BRASILIA (Reuters) – Venezuelan President Nicolas Maduro and Luiz Inacio Lula de Silva on Monday attacked US sanctions against Venezuela and Maduro said he hoped a South American regional summit in Brasilia would call for their exclusion.
Lula called the US sanctions “extremely excessive” and criticized the United States for denying the legitimacy of his leftist compatriot Maduro, whom Washington considers an authoritarian leader who has not allowed free elections.
Maduro was on his first visit to Brazil since 2015, benefiting from warming ties before 11 South American presidents meet in Brasilia on Tuesday.
The Venezuelan president also said his country wants to be part of the BRICS group of leading emerging countries, which Lula said he would personally prefer.
Former far-right Brazilian President Jair Bolsonaro banned Maduro from entering Brazil when he took office in 2019, a measure Lula lifted when he returned to power this year.
“We are living in a historic moment… It is hard to believe that so many years have passed without dialogue with a neighbor with whom we share the Amazon,” Lula told a joint news conference.

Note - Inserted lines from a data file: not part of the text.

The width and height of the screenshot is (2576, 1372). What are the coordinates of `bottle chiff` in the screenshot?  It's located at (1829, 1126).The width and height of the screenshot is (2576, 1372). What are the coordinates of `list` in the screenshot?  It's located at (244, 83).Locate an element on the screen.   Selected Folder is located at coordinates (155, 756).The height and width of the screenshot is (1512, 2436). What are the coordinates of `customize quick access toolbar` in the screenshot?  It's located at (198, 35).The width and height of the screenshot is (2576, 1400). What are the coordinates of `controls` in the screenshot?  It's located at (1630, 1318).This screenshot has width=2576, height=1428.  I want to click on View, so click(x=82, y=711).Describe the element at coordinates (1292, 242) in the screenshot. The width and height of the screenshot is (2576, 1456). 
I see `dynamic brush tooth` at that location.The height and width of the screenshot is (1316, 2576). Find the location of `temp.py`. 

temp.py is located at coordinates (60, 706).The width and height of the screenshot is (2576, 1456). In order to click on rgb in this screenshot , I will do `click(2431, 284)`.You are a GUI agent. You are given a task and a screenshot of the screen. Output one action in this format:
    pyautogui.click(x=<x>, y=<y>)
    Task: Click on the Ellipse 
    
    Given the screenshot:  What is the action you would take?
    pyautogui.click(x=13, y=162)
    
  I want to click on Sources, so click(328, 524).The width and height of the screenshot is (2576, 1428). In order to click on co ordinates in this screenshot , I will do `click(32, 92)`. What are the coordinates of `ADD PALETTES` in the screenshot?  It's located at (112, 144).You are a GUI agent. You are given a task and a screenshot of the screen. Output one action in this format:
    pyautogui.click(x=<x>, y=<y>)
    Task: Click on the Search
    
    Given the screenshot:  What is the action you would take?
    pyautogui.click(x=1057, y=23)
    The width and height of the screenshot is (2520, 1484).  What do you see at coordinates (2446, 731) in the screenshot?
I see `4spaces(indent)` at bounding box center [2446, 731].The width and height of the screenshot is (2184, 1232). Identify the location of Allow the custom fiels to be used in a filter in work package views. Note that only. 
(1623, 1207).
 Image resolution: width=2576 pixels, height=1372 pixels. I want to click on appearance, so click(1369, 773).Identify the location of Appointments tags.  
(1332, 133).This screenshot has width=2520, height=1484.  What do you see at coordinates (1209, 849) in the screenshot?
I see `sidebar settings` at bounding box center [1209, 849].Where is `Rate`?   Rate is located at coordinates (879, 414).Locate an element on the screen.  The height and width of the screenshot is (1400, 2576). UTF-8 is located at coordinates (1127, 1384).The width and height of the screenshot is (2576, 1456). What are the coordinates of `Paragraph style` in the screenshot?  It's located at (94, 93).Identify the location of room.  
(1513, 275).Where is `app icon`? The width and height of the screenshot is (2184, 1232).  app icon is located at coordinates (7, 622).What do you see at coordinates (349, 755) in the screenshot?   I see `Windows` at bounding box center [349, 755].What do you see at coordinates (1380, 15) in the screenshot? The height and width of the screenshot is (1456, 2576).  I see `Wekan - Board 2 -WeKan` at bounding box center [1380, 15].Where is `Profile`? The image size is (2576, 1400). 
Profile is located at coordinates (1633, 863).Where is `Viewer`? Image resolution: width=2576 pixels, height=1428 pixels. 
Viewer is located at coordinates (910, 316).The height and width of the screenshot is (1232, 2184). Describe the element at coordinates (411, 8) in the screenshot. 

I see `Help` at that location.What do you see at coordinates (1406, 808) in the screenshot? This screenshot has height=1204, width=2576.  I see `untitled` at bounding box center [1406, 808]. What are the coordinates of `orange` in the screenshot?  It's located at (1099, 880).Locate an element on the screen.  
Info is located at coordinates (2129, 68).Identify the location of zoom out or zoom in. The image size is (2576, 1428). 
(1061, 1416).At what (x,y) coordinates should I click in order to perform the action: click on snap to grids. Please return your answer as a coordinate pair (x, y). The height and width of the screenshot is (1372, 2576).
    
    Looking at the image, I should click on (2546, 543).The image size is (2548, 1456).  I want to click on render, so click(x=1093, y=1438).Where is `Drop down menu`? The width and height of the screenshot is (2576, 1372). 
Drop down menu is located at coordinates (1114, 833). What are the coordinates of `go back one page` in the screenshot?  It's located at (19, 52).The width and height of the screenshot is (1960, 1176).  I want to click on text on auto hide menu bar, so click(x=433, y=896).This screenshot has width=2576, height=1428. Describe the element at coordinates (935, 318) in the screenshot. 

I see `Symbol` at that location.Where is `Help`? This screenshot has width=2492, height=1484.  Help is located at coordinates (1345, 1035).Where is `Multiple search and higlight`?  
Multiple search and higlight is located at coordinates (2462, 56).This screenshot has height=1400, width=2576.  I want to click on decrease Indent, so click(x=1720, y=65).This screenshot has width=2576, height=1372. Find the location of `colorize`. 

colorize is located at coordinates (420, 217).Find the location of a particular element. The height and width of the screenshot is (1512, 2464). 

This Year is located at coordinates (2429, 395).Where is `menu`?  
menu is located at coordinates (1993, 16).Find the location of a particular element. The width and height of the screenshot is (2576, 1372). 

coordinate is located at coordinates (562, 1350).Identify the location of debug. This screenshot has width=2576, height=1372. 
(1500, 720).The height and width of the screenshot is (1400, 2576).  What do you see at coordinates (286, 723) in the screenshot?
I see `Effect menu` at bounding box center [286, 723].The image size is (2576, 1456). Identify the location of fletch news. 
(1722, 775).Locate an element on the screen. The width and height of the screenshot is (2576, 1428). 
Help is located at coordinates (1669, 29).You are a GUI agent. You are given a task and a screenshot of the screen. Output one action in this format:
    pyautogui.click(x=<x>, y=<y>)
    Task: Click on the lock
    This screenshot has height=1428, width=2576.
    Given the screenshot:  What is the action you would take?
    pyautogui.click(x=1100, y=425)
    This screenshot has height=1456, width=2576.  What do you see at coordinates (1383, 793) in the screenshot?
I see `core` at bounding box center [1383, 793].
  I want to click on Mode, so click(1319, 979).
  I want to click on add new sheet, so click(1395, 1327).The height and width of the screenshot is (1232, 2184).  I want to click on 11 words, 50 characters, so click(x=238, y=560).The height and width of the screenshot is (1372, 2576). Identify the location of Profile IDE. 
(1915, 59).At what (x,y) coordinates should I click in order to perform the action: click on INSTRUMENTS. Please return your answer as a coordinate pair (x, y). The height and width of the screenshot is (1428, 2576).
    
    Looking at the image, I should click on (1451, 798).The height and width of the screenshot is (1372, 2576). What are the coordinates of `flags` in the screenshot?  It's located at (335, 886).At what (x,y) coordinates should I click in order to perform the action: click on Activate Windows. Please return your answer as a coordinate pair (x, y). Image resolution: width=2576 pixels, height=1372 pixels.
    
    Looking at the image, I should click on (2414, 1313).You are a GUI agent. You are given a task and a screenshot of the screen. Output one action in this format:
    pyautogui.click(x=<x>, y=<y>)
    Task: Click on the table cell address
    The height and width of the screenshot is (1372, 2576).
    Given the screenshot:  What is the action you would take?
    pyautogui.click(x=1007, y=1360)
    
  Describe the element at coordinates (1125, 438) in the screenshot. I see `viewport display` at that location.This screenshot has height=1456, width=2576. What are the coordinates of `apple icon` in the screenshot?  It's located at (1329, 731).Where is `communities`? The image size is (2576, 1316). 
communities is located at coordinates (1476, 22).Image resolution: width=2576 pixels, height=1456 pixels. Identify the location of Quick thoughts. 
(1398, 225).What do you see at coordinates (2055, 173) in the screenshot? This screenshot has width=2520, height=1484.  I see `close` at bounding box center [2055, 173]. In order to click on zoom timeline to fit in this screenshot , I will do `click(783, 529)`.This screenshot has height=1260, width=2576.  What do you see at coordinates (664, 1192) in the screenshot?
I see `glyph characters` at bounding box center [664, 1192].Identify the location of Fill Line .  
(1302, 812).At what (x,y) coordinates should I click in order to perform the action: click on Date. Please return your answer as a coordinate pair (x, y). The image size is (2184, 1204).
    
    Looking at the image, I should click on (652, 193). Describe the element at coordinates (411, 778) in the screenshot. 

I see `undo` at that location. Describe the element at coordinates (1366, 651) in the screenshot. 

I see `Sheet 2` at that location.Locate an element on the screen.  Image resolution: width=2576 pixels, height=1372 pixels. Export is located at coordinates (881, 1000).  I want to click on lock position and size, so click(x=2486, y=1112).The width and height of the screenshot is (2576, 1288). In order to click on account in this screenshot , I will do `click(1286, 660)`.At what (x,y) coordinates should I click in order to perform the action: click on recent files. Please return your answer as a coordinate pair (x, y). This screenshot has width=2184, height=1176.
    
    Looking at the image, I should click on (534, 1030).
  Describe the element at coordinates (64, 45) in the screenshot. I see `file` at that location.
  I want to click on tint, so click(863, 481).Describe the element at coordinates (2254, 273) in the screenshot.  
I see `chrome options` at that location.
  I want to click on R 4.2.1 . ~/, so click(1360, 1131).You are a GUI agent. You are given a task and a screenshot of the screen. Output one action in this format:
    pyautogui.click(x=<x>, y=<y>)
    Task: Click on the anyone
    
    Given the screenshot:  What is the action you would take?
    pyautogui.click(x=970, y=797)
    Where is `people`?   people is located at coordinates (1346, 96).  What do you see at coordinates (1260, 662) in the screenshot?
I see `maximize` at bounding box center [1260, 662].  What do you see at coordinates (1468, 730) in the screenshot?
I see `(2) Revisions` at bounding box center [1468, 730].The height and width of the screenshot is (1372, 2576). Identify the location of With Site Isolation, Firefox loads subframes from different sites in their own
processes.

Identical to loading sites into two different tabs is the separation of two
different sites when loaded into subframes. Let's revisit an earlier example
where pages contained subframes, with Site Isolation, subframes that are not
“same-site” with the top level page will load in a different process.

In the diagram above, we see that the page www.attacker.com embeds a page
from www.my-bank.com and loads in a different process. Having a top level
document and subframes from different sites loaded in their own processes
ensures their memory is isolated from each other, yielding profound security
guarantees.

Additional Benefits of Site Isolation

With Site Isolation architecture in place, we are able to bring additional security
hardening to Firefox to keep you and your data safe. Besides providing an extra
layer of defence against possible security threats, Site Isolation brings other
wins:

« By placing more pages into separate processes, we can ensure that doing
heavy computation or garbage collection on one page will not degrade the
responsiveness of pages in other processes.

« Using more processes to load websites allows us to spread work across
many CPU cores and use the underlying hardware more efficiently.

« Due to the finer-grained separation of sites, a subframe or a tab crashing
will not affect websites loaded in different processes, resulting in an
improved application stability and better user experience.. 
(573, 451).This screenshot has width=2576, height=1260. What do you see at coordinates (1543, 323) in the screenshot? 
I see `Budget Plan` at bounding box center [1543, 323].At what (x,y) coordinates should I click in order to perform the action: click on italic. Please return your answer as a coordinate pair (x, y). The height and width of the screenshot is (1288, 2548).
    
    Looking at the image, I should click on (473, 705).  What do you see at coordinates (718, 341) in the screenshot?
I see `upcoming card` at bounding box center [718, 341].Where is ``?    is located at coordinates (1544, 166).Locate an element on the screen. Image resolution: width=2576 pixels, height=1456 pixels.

Brazilian officials said that among the issues on their agenda is the large debt that Venezuela has launched with the Brazilian National Development Bank. They added that Brazilian Finance Minister Fernando Haddad is set to meet with Maduro and Lula, and the head of state oil company Petrobras, Jean-Paul Pratis.
Lula said he argued with the United States and fellow social democrats about Maduro’s legitimacy and the “900 punishments” facing Venezuela. “I think it is really absurd that they deny that Maduro is the president of Venezuela,” he said.
The presidents of South America, all but Peru, will discuss the launch of a cooperation bloc in place of the dissolved UNASUR, which was created in 2008 during the previous presidency of Lula with the leftist leaders of the time of Venezuela and Argentina, Hugo Chavez and. Christina Kirchner, respectively.
The organization foundered when several countries in South America elected right-wing governments, causing diplomatic rifts on the continent.